Parties other than those who file for bankruptcy and discharge their obligations to creditors generally view a bankruptcy filing as a bad thing. The filing of a bankruptcy case prevents creditors from foreclosing on collateral or suing to recover money owed to them and generally results in creditors being paid much less than they are owed. A February 16, 2017 decision of the Virginia Supreme Court, however, demonstrates that a bankruptcy filing can be a good thing for someone facing a lawsuit who has not filed for bankruptcy.
In Ricketts v. Strange, Ms. Ricketts had been injured in a collision with a vehicle driven by Mr. Strange on February 3, 2012. On January 16, 2014, about two weeks before the statute of limitations would have expired, Ricketts sued Strange in a Virginia Circuit Court for damages resulting from the injuries that she sustained in the collision.
Between the date of the collision and when she filed suit, Ricketts had filed a Chapter 7 bankruptcy case.
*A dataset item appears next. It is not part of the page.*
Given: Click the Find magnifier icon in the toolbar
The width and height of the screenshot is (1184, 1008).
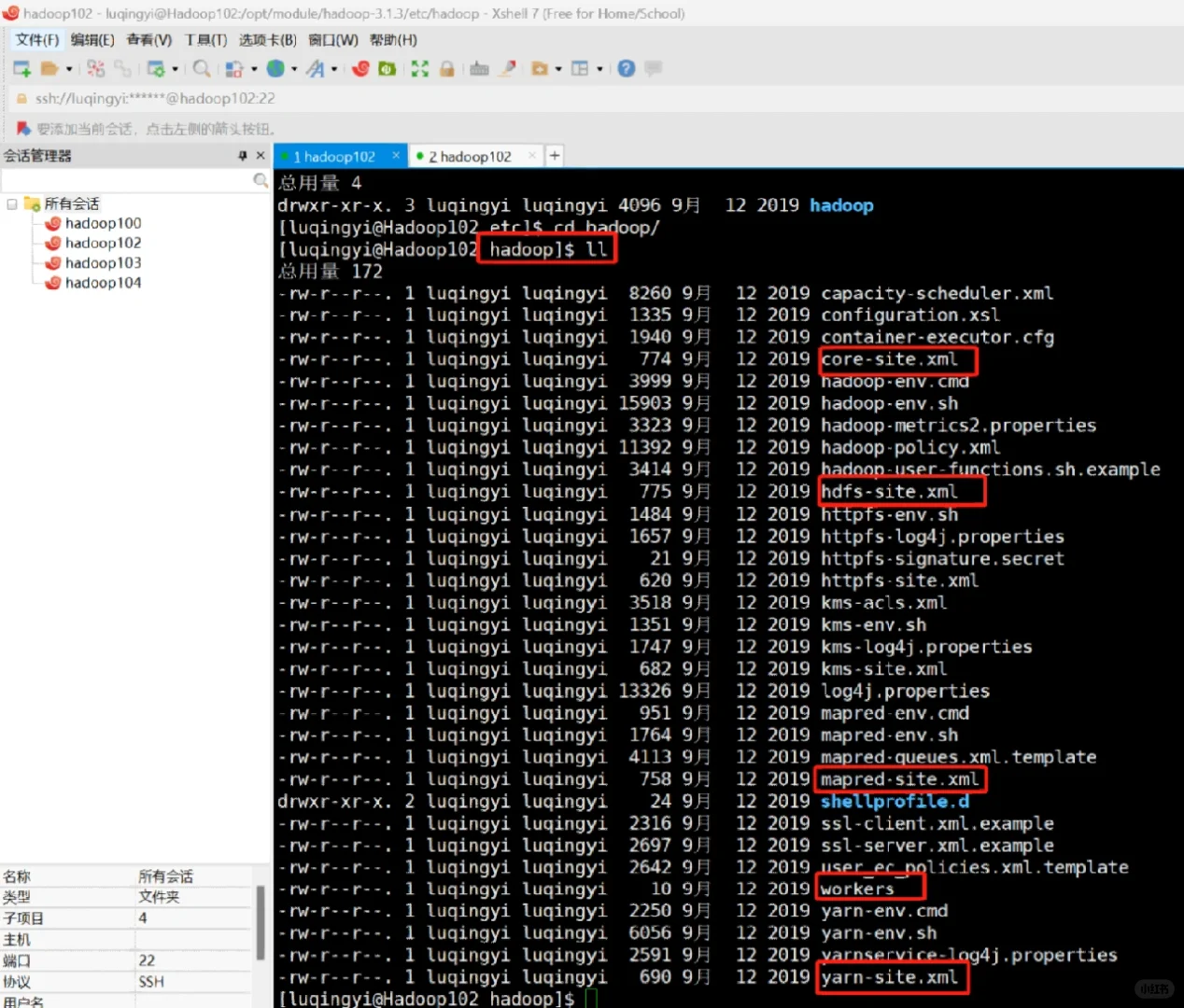Looking at the screenshot, I should pos(201,68).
Under the United States Bankruptcy Code, the filing of a bankruptcy case creates an “estate” consisting of all interests of the debtor in both tangible and intangible property on the date the case is filed. In a Chapter 7 case, the trustee is responsible for reducing the property of the estate to money and paying creditors. If the property is a claim against someone, the trustee has the exclusive right to prosecute and settle it. Debtors who are individuals can “exempt” property so that it is carved out of the estate and not subject to administration by the trustee. What assets can be exempted is governed by the Bankruptcy Code if the state in which the debtor lives has not “opted out” of the federal exemption scheme and by state exemption laws if the state has opted out.
Strange moved to dismiss Ricketts’ suit against him on the grounds that she did not have standing to sue him. Since the collision occurred before Ricketts filed her bankruptcy case, Ricketts’ claim against him was property of her bankruptcy estate that could be prosecuted only by the trustee unless she had exempted it. Strange asserted that she had not. Ricketts argued that since she had listed as assets in her bankruptcy schedules and claimed as exempt “proceeds related to claims or causes of action that may be asserted by the debtor,” she had exempted the claim against Strange and thus had standing to sue. The Circuit Court concluded that language in the schedules was too vague to exempt the claim from Ricketts’ estate and dismissed the case.
By the time the case was dismissed, of course, the statute of limitations had expired so the trustee could not sue Strange. Ricketts asked the Circuit Court to allow her to change the name of the plaintiff in the case she had filed against Strange from her name to the trustee’s name to correct what she characterized as a “misnomer” or, alternatively, to substitute the trustee for her as the plaintiff. The Circuit Court denied both requests.
On appeal, the Virginia Supreme Court agreed with the Circuit Court that Ricketts had not exempted her claim against Strange from her bankruptcy estate. The Supreme Court said that the proper standard is that “a debtor’s description of his assets and exemptions must contain sufficient detail to enable the trustee to determine whether further investigation into a claimed exemption is warranted.” The Court described Ricketts’ listing of “claims or causes of action” as “overly general at best and boilerplate at worst” and agreed with the Circuit Court that Ricketts had not exempted her claim against Strange.
Moving on to Ricketts’ attempts to salvage her claims against Strange by recasting her suit as one brought by the trustee, the Court noted that the rule permitting correction of a “misnomer” contemplates correction of a “mistake in the name, not the identification, of a party.” Court said:
The “right person” was [the trustee], but he was not incorrectly named. Rather, the “wrong person,” Ricketts, was named. This is not a misnomer.
Ricketts’ attempt to substitute the trustee as the plaintiff fared no better. Citing the Virginia Rule regarding substitution of parties, the Supreme Court said:
The Rule’s language contemplates a plaintiff who was once capable of prosecuting a claim, but subsequently “becomes incapable.” It is therefore inapplicable to Ricketts, who has been incapable of prosecuting her claim since it was filed.
Ricketts serves as an important reminder that checking for a bankruptcy filing by an opposing party is not only a step that someone contemplating suing someone else should take, but a step that anyone who is sued should take as well. Like Strange, a party who undertakes the appropriate investigation may be able to avoid liability altogether.